## [Required action]
When you reach the line below that has "The height and", start returning lines exactly, and stop after the line that has "the bold 'Unfortunate"; skip the pictures.

Data provided below:

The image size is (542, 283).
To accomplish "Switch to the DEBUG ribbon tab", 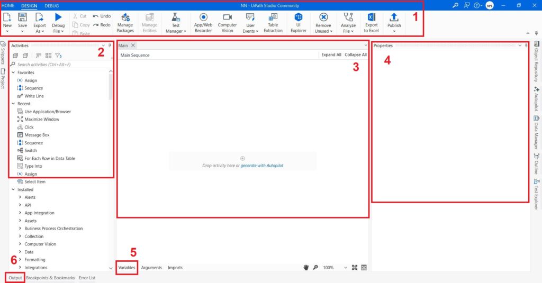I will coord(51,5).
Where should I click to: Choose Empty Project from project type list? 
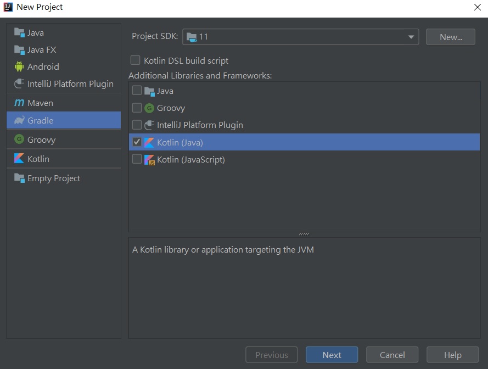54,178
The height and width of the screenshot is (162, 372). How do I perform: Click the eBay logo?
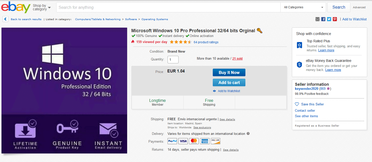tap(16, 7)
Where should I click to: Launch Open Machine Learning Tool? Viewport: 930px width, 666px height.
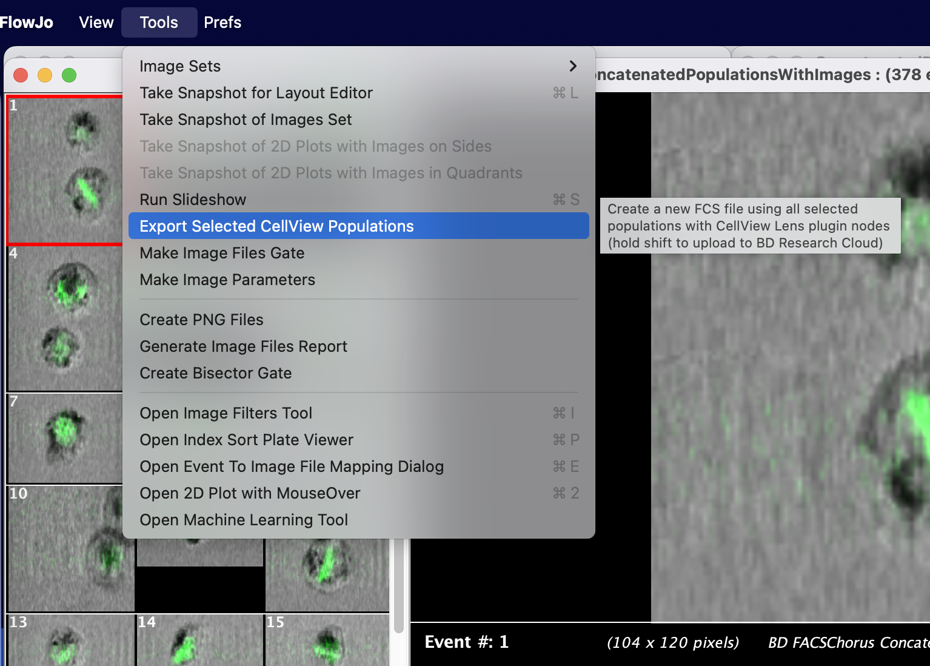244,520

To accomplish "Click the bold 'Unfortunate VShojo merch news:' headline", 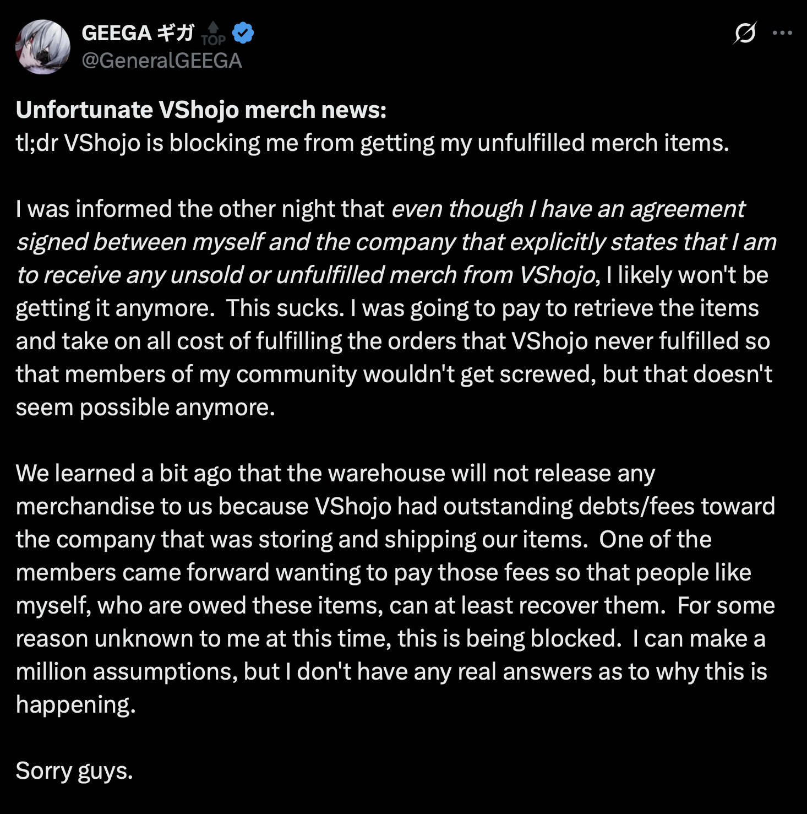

End of Data provided.
Data provided below:

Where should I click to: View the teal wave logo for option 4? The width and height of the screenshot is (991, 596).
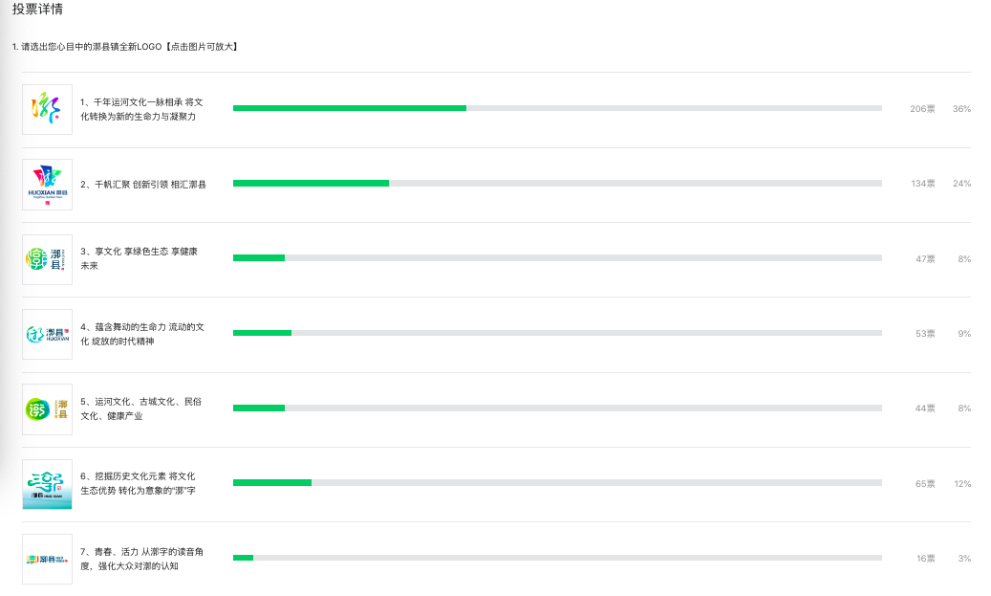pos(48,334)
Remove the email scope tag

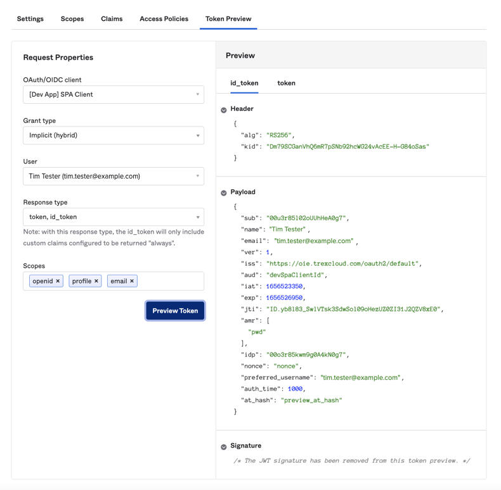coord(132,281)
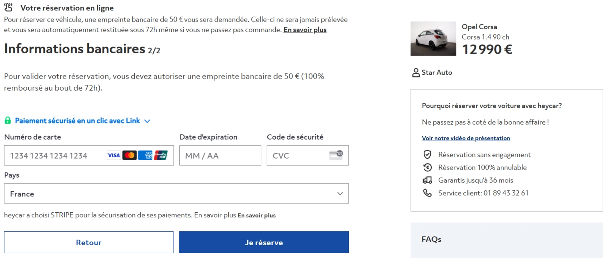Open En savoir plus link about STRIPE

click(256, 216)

End of Data provided.

## [Result for this task]
The height and width of the screenshot is (162, 372). How do I perform: Click the eBay logo?
tap(16, 7)
Where should I click to: Launch Open Machine Learning Tool? Viewport: 930px width, 666px height.
244,520

To accomplish "Click the bold 'Unfortunate VShojo merch news:' headline", 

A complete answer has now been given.